Given records =
»»

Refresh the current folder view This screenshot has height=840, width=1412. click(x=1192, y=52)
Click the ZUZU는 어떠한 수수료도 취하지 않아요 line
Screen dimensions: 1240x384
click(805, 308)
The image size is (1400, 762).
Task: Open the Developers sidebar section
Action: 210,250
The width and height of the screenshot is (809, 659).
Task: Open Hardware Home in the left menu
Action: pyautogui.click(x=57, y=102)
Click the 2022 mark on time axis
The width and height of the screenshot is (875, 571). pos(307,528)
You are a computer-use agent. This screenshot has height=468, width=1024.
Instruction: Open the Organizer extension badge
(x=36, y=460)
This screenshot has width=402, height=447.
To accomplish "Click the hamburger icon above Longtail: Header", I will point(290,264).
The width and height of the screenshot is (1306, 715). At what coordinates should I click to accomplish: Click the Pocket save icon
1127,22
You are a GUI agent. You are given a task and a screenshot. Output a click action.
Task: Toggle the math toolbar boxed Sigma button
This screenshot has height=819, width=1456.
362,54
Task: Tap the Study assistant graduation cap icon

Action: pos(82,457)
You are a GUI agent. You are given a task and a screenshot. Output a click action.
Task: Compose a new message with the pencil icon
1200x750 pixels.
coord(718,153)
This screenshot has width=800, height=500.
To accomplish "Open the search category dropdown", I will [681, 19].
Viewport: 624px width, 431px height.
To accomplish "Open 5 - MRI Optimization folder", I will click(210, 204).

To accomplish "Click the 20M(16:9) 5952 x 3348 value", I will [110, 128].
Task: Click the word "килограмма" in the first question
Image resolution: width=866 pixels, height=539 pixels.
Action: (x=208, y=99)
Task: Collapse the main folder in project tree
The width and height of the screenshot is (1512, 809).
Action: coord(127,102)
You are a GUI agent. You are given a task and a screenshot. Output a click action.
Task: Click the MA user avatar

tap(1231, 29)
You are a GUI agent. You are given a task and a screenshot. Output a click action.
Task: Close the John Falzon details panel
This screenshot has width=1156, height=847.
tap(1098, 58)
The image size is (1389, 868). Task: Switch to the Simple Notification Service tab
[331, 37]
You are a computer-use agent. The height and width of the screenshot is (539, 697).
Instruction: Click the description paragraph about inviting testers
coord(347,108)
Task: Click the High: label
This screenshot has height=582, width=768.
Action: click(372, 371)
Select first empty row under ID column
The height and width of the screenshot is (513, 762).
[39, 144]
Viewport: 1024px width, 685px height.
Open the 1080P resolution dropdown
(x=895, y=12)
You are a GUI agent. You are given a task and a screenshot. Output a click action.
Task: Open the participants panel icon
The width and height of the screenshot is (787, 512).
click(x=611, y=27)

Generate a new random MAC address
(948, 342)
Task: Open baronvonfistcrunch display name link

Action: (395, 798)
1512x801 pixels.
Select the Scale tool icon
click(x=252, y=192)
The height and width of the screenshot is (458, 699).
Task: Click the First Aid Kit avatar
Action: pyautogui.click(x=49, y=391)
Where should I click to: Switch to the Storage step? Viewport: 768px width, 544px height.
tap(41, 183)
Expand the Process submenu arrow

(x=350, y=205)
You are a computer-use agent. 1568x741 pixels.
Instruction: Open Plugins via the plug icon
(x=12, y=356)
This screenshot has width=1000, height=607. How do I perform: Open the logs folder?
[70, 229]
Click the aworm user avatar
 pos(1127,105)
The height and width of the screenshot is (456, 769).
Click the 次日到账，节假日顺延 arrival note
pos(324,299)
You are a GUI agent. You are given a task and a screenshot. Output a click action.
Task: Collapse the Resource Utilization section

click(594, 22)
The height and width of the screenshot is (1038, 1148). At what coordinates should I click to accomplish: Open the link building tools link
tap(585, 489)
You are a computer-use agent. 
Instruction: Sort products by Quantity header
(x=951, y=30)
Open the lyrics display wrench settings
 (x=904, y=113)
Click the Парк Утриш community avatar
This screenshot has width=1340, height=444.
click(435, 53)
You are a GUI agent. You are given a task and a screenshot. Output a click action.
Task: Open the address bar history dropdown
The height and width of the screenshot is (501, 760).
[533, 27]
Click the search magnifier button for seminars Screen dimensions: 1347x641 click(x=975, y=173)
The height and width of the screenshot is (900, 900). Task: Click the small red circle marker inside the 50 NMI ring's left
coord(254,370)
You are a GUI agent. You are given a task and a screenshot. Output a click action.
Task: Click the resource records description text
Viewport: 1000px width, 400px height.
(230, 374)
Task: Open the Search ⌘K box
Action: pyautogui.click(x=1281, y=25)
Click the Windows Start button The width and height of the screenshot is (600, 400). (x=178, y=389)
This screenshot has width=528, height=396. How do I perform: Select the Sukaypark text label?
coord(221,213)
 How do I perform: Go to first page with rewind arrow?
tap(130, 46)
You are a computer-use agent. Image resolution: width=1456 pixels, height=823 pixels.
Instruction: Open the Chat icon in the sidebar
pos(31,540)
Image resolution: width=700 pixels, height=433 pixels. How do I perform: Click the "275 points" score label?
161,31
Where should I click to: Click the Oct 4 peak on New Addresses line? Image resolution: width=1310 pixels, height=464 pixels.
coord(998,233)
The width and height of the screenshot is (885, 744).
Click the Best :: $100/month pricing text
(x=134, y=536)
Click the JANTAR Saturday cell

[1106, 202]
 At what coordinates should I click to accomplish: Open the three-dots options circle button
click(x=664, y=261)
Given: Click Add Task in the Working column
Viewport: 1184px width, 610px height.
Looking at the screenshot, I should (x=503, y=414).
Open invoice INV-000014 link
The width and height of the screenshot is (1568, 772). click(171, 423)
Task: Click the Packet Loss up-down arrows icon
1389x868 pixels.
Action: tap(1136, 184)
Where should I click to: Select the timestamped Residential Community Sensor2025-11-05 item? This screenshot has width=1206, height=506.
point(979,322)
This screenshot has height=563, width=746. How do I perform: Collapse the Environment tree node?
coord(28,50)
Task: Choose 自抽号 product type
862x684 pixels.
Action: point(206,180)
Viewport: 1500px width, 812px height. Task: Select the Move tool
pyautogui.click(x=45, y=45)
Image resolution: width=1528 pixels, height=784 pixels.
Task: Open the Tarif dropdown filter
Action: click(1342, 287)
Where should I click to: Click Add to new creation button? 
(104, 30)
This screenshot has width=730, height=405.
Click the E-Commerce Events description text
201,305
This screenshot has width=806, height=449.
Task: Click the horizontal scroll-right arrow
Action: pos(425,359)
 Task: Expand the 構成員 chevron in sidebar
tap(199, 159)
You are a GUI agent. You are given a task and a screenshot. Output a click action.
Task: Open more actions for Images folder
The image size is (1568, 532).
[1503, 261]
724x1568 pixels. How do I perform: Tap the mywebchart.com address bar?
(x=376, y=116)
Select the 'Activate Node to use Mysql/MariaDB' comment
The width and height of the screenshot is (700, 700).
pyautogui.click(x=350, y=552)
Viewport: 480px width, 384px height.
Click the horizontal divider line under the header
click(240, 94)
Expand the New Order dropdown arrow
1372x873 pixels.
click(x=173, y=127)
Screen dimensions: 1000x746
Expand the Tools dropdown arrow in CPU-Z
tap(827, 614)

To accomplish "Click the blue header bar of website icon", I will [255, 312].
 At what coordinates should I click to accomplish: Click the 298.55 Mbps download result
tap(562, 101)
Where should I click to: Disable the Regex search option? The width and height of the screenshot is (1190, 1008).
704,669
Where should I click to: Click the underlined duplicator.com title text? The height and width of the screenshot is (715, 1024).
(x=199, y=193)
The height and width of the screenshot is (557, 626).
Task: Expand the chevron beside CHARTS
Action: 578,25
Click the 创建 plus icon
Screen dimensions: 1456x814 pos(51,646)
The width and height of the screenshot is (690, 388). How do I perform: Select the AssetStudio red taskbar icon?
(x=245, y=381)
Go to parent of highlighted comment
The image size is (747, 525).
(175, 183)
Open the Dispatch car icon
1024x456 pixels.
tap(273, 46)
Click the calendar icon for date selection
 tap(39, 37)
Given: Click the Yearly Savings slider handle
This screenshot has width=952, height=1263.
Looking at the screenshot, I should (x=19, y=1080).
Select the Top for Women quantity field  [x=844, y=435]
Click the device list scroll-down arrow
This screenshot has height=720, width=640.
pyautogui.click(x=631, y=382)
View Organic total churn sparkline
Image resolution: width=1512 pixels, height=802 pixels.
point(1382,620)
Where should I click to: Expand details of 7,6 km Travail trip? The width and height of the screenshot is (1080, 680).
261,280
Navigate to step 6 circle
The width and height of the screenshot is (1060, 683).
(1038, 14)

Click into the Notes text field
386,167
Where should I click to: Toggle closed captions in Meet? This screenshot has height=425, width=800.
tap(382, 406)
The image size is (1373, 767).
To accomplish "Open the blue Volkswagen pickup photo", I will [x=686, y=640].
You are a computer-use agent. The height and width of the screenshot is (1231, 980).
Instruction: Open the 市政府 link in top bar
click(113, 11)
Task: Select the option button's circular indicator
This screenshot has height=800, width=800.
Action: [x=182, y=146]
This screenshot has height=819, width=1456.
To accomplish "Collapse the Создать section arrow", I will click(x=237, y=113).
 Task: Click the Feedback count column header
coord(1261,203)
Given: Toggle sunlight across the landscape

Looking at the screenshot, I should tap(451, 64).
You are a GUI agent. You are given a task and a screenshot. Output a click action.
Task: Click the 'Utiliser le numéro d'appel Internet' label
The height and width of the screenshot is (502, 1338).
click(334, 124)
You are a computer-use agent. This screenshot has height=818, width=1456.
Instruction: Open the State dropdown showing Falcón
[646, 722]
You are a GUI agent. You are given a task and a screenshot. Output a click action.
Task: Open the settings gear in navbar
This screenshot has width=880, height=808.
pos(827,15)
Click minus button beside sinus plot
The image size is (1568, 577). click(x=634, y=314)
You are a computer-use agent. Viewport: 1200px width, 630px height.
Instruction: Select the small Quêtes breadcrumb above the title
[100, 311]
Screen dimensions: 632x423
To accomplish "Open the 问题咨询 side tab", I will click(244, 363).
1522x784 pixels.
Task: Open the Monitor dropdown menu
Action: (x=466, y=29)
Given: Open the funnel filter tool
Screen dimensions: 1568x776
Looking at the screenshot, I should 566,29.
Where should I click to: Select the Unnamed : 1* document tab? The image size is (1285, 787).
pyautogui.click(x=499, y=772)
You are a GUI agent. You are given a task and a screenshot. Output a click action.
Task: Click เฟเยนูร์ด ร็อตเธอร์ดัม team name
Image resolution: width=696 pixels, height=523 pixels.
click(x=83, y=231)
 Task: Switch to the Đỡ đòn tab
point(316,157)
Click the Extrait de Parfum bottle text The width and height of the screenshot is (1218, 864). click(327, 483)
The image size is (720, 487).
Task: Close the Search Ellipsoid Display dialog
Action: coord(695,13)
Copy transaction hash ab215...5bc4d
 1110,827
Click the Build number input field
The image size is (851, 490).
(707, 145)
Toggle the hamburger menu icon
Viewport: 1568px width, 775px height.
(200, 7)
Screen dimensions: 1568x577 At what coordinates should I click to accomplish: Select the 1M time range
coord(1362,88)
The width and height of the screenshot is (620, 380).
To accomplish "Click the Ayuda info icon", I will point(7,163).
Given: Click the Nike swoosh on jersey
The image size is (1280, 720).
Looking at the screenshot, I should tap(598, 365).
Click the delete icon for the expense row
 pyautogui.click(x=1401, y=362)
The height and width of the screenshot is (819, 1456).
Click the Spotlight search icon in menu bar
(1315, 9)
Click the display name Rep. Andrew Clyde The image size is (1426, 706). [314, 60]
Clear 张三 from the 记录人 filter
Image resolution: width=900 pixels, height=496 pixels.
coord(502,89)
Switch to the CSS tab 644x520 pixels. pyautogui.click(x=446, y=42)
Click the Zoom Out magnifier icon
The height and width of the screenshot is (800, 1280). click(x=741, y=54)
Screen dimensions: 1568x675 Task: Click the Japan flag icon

««

What the exercise asks = Identify each line in the data above that contains the word "section", and copy those lines.

Response to this task =
Task: Open the Developers sidebar section
Task: Collapse the Resource Utilization section
To accomplish "Collapse the Создать section arrow", I will click(x=237, y=113).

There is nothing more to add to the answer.